The optimization objective becomes:

The maximization objective function. It maximizes the sum of log probabilities of the data D_theta given the heterogeneous merged model theta(K), over the set of ratios Omega.

This effectively treats the mixing ratios as trainable parameters, optimizing them to capture the alignment behavior while the constraint (staying close to the base model via the averaging structure) mitigates forgetting.

Experiments and Key Results

The researchers validated HMA across two major model families (OpenLLaMA-3B and Mistral-7B) and three different RLHF algorithms:

  1. RSF (Rejection Sampling Finetuning)
  2. PPO (Proximal Policy Optimization)
  3. DPO (Direct Preference Optimization)

HMA vs. Vanilla Model Averaging

The primary metric for success is the Pareto Frontier. We want the curve to be as far to the top-right as possible (High Reward + High Task Performance).

Comparison graphs of HMA vs. MA. Top: RSF algorithm results showing HMA (Red line) consistently outperforming MA (Orange line). Bottom: DPO algorithm results showing a similar trend where HMA maintains higher reading comprehension scores for the same reward levels.

Figure 5 demonstrates the superiority of HMA.

  • Top (RSF): The red curve (HMA) is consistently above the orange curve (Standard MA). For the same level of alignment reward, HMA retains significantly higher Reading Comprehension scores.
  • Bottom (DPO): The trend holds even for Direct Preference Optimization. HMA pushes the boundary of what’s possible, allowing for “cheaper” alignment in terms of capability loss.

Generalization to Larger Models (Mistral-7B)

To ensure this wasn’t just a quirk of smaller models, they applied HMA to the Zephyr-7B-beta model (a DPO-aligned version of Mistral). They evaluated it using GPT-4 as a judge (AlpacaEval 2.0 win rates) and standard NLP benchmarks.

Table comparing Zephyr-7B-beta and Zephyr-7B-Gemma against HMA versions. HMA shows higher Win-Rates, Reading Comprehension scores, Commonsense Accuracy, and Translation BLEU scores across the board.

Table 1 is particularly telling. The HMA-enhanced Zephyr model achieves a 9.32% win rate (vs. 8.10% for the original) while simultaneously improving Reading Comprehension, Common Sense, and Translation scores. This contradicts the usual trade-off law: HMA improved both alignment (win-rate) and capabilities.

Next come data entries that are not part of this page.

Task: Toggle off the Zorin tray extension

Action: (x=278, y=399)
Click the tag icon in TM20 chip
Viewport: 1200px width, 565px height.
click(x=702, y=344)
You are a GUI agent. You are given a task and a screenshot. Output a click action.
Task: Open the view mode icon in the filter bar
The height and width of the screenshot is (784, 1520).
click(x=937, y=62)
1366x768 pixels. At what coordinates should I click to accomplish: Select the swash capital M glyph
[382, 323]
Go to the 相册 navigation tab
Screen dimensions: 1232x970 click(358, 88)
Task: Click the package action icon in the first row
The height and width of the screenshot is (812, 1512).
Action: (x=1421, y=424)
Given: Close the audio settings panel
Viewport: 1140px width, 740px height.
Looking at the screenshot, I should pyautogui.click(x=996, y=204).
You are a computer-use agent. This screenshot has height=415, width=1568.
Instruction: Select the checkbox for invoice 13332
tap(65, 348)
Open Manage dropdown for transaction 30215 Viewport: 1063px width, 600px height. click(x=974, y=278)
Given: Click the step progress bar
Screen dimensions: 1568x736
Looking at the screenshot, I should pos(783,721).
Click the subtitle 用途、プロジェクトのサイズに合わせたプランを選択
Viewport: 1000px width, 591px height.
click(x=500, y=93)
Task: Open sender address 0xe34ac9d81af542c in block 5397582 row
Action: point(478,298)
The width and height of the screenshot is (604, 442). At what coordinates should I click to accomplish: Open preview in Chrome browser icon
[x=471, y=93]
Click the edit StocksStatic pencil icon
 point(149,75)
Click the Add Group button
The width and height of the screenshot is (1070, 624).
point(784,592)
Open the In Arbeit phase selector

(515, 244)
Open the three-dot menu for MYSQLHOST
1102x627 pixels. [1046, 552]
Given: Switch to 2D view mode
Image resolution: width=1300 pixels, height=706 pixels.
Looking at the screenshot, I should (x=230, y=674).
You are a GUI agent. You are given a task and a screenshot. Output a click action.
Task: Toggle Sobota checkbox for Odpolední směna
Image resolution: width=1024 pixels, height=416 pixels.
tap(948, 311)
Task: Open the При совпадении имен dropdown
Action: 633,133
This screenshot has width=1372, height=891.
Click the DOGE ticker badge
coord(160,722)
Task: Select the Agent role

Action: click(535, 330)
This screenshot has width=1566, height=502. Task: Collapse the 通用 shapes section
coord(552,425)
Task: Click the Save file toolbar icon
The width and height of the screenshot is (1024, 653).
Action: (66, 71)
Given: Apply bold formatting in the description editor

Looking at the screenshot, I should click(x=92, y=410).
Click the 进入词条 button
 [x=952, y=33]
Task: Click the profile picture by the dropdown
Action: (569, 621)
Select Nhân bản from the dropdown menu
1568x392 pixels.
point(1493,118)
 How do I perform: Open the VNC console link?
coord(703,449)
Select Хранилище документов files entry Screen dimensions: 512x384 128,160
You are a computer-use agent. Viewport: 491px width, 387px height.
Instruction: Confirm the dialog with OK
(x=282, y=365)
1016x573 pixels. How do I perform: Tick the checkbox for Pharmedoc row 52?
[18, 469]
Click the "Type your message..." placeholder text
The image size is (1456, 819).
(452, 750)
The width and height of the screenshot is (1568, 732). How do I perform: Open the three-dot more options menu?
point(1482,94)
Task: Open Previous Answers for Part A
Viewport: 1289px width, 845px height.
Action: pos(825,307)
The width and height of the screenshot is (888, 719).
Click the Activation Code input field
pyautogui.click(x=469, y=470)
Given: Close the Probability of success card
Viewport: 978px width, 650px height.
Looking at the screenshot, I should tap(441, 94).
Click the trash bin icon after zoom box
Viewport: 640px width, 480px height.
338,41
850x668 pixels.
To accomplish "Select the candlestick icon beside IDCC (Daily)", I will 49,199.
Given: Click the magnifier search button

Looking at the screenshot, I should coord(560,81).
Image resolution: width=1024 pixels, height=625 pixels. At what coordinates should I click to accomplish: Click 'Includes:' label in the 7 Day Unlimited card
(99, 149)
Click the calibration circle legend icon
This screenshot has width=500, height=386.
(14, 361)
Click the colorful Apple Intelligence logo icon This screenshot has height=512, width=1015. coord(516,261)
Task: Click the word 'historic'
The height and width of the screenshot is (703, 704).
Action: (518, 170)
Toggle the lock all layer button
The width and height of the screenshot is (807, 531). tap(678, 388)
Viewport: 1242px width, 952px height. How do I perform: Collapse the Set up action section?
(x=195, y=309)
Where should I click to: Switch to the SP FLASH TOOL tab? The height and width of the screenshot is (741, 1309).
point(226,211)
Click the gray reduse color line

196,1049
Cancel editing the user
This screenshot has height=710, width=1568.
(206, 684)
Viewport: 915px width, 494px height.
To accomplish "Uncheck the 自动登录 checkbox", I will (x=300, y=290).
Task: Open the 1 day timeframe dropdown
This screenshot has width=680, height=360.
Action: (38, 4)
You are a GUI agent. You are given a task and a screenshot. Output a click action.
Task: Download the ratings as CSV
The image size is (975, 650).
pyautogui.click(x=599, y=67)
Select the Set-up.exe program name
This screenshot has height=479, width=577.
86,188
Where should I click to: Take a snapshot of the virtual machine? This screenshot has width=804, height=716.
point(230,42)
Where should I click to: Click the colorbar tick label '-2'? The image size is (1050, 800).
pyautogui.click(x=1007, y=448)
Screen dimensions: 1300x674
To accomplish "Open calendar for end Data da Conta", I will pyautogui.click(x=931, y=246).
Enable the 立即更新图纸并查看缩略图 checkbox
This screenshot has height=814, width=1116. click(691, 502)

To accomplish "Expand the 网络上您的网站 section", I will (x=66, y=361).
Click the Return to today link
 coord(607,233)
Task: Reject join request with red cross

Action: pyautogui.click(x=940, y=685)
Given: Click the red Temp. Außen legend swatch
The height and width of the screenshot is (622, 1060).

Conclusion and Implications

The “Alignment Tax” has long been viewed as an unavoidable cost of doing business with LLMs. If you want a safe model, you have to accept a slightly dumber one.

This research challenges that assumption. It reveals that:

  1. Catastrophic forgetting is non-uniform: Different layers of the transformer forget differently and contribute differently to alignment.
  2. Model Averaging is powerful: Simple interpolation beats complex regularization techniques.
  3. Heterogeneity is key: By treating layers differently via HMA, we can actively manage the trade-off.

For students and practitioners, this offers a practical, computationally efficient tool. HMA doesn’t require retraining the model from scratch; it operates on the weights after training, finding the optimal combination to recover lost knowledge. As models get larger and alignment becomes more critical, techniques like HMA will be essential to ensure our AI assistants are not just polite, but also smart.